World Bank proposes road to save Serengeti migration
DAR ES SALAAM
DAR ES SALAAM (Reuters) - The World Bank has offered Tanzania an alternative to stop a major road project across the Serengeti national park that conservationists say threatens one of Africa's biggest wildlife spectacles.
Conservation groups say the government's planned highway through the northern edge of the Serengeti would hinder the annual migration of some 2 million wildebeest.
The World Bank's John Murray McIntire said it was ready to help the east African nation in financing an alternative route for the road that would otherwise cut through the park.
"The World Bank is proposing alternatives that we believe will achieve Tanzania's development objectives while preserving the unique character of the Serengeti as part of the world's environmental heritage," the World Bank country director for Tanzania, Uganda, and Burundi, told Reuters in an emailed response to questions.
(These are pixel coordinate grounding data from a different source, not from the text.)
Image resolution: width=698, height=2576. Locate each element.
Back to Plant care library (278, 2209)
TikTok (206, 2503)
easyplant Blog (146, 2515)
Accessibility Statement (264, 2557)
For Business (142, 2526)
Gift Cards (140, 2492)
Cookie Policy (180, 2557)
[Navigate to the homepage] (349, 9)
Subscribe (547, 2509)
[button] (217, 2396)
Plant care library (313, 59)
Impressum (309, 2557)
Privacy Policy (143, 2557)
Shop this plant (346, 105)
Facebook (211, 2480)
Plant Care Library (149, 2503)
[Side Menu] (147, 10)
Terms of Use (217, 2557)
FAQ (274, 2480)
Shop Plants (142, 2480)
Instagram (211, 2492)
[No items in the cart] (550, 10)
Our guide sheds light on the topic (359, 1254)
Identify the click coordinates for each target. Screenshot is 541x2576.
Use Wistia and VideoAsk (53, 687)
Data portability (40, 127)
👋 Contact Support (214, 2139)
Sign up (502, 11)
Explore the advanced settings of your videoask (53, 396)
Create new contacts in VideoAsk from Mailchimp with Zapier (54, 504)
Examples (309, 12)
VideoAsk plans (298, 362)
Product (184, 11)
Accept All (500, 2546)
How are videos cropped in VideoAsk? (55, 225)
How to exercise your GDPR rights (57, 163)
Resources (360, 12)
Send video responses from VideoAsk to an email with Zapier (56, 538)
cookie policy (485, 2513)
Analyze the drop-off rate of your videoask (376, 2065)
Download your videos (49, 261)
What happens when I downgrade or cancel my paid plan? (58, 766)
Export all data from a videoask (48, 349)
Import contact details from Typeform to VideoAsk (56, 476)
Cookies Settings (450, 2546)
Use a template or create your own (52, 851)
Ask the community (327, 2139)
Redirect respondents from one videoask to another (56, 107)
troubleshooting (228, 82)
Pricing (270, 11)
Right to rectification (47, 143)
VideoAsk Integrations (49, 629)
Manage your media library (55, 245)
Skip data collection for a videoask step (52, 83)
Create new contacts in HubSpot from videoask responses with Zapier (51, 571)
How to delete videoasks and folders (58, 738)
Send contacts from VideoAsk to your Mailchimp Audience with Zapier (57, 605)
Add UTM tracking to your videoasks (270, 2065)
He said the World Bank could finance an alternative road through new development assistance to the country, dependent on officials making the request.
Tanzania's tourism earnings jumped by 11.3 percent in 2010 to $1.28 billion, with the Serengeti attracting the biggest number of visitors among the east African country's national parks.
International conservation groups such as the Wildlife Conservation Society and the Zoological Society of London have campaigned to stop the construction of the highway, asking the Tanzanian government to consider other options.
President Jakaya Kikwete has defended his government's plan, saying the project would not hurt the Serengeti.
He has rejected suggestions of a differing route, insisting that the government would proceed with plans to build an unpaved 54 km (33 mile) road to ease transport problems facing poor communities surrounding the park.
Scientists say that stopping the herds from reaching their traditional dry-season feeding grounds to the north of the park would lead to wildlife population crashes.